What you should do. With no line omitted, restate the records below exactly as they appear.

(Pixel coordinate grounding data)
BEGIN
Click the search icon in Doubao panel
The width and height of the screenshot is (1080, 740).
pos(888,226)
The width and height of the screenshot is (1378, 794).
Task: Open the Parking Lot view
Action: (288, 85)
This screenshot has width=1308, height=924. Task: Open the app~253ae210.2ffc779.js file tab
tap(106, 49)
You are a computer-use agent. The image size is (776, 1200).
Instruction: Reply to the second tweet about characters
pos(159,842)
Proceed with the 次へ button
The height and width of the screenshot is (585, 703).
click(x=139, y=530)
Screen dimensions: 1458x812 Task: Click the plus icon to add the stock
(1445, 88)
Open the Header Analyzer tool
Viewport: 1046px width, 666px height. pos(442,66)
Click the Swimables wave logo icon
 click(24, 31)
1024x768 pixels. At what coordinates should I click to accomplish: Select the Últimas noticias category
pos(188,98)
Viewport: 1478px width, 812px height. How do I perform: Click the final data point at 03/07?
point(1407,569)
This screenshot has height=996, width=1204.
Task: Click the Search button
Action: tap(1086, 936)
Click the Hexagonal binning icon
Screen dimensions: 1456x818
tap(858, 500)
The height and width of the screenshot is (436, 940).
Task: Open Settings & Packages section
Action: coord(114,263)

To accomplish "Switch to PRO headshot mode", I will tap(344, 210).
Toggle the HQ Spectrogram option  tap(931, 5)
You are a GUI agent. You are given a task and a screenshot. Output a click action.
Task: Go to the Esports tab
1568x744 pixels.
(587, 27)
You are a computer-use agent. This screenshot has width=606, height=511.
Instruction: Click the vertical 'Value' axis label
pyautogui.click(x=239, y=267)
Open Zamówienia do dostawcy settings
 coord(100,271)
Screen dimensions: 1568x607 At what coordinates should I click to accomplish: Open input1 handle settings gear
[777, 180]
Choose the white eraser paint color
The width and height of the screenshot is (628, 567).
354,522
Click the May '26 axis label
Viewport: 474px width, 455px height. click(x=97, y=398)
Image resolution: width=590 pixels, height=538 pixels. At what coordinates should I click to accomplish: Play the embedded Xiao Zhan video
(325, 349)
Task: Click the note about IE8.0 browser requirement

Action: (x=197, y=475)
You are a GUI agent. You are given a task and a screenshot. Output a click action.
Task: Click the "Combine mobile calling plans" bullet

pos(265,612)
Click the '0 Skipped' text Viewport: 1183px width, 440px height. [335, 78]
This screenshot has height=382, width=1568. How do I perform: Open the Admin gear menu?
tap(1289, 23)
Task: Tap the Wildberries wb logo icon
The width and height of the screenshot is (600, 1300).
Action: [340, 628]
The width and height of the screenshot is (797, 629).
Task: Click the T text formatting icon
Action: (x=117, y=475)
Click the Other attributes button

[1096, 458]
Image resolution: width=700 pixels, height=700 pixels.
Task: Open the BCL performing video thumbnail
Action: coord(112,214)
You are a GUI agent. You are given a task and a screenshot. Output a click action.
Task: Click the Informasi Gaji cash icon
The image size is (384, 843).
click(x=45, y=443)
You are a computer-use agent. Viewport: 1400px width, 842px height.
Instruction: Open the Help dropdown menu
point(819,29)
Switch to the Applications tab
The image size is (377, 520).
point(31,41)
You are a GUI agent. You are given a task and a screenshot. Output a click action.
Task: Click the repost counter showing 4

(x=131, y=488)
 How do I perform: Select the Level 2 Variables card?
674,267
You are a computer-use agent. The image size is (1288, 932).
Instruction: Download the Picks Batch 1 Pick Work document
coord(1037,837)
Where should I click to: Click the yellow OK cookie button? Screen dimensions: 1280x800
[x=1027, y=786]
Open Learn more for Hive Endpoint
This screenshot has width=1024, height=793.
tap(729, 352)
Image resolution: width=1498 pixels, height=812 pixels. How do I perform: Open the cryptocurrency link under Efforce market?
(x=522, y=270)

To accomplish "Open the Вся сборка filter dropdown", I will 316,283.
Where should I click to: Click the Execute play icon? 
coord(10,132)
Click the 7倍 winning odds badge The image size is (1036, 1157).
END
Solution to the exercise.
Click the search icon in Doubao panel
The width and height of the screenshot is (1080, 740).
pos(888,226)
The width and height of the screenshot is (1378, 794).
Task: Open the Parking Lot view
Action: (288, 85)
This screenshot has width=1308, height=924. Task: Open the app~253ae210.2ffc779.js file tab
tap(106, 49)
You are a computer-use agent. The image size is (776, 1200).
Instruction: Reply to the second tweet about characters
pos(159,842)
Proceed with the 次へ button
The height and width of the screenshot is (585, 703).
click(x=139, y=530)
Screen dimensions: 1458x812 Task: Click the plus icon to add the stock
(1445, 88)
Open the Header Analyzer tool
Viewport: 1046px width, 666px height. pos(442,66)
Click the Swimables wave logo icon
 click(24, 31)
1024x768 pixels. At what coordinates should I click to accomplish: Select the Últimas noticias category
pos(188,98)
Viewport: 1478px width, 812px height. How do I perform: Click the final data point at 03/07?
point(1407,569)
This screenshot has height=996, width=1204.
Task: Click the Search button
Action: tap(1086, 936)
Click the Hexagonal binning icon
Screen dimensions: 1456x818
tap(858, 500)
The height and width of the screenshot is (436, 940).
Task: Open Settings & Packages section
Action: coord(114,263)

To accomplish "Switch to PRO headshot mode", I will tap(344, 210).
Toggle the HQ Spectrogram option  tap(931, 5)
You are a GUI agent. You are given a task and a screenshot. Output a click action.
Task: Go to the Esports tab
1568x744 pixels.
(587, 27)
You are a computer-use agent. This screenshot has width=606, height=511.
Instruction: Click the vertical 'Value' axis label
pyautogui.click(x=239, y=267)
Open Zamówienia do dostawcy settings
 coord(100,271)
Screen dimensions: 1568x607 At what coordinates should I click to accomplish: Open input1 handle settings gear
[777, 180]
Choose the white eraser paint color
The width and height of the screenshot is (628, 567).
354,522
Click the May '26 axis label
Viewport: 474px width, 455px height. click(x=97, y=398)
Image resolution: width=590 pixels, height=538 pixels. At what coordinates should I click to accomplish: Play the embedded Xiao Zhan video
(325, 349)
Task: Click the note about IE8.0 browser requirement

Action: (x=197, y=475)
You are a GUI agent. You are given a task and a screenshot. Output a click action.
Task: Click the "Combine mobile calling plans" bullet

pos(265,612)
Click the '0 Skipped' text Viewport: 1183px width, 440px height. [335, 78]
This screenshot has height=382, width=1568. How do I perform: Open the Admin gear menu?
tap(1289, 23)
Task: Tap the Wildberries wb logo icon
The width and height of the screenshot is (600, 1300).
Action: [340, 628]
The width and height of the screenshot is (797, 629).
Task: Click the T text formatting icon
Action: (x=117, y=475)
Click the Other attributes button

[1096, 458]
Image resolution: width=700 pixels, height=700 pixels.
Task: Open the BCL performing video thumbnail
Action: coord(112,214)
You are a GUI agent. You are given a task and a screenshot. Output a click action.
Task: Click the Informasi Gaji cash icon
The image size is (384, 843).
click(x=45, y=443)
You are a computer-use agent. Viewport: 1400px width, 842px height.
Instruction: Open the Help dropdown menu
point(819,29)
Switch to the Applications tab
The image size is (377, 520).
point(31,41)
You are a GUI agent. You are given a task and a screenshot. Output a click action.
Task: Click the repost counter showing 4

(x=131, y=488)
 How do I perform: Select the Level 2 Variables card?
674,267
You are a computer-use agent. The image size is (1288, 932).
Instruction: Download the Picks Batch 1 Pick Work document
coord(1037,837)
Where should I click to: Click the yellow OK cookie button? Screen dimensions: 1280x800
[x=1027, y=786]
Open Learn more for Hive Endpoint
This screenshot has width=1024, height=793.
tap(729, 352)
Image resolution: width=1498 pixels, height=812 pixels. How do I perform: Open the cryptocurrency link under Efforce market?
(x=522, y=270)

To accomplish "Open the Вся сборка filter dropdown", I will 316,283.
Where should I click to: Click the Execute play icon? 
coord(10,132)
Click the 7倍 winning odds badge The image size is (1036, 1157).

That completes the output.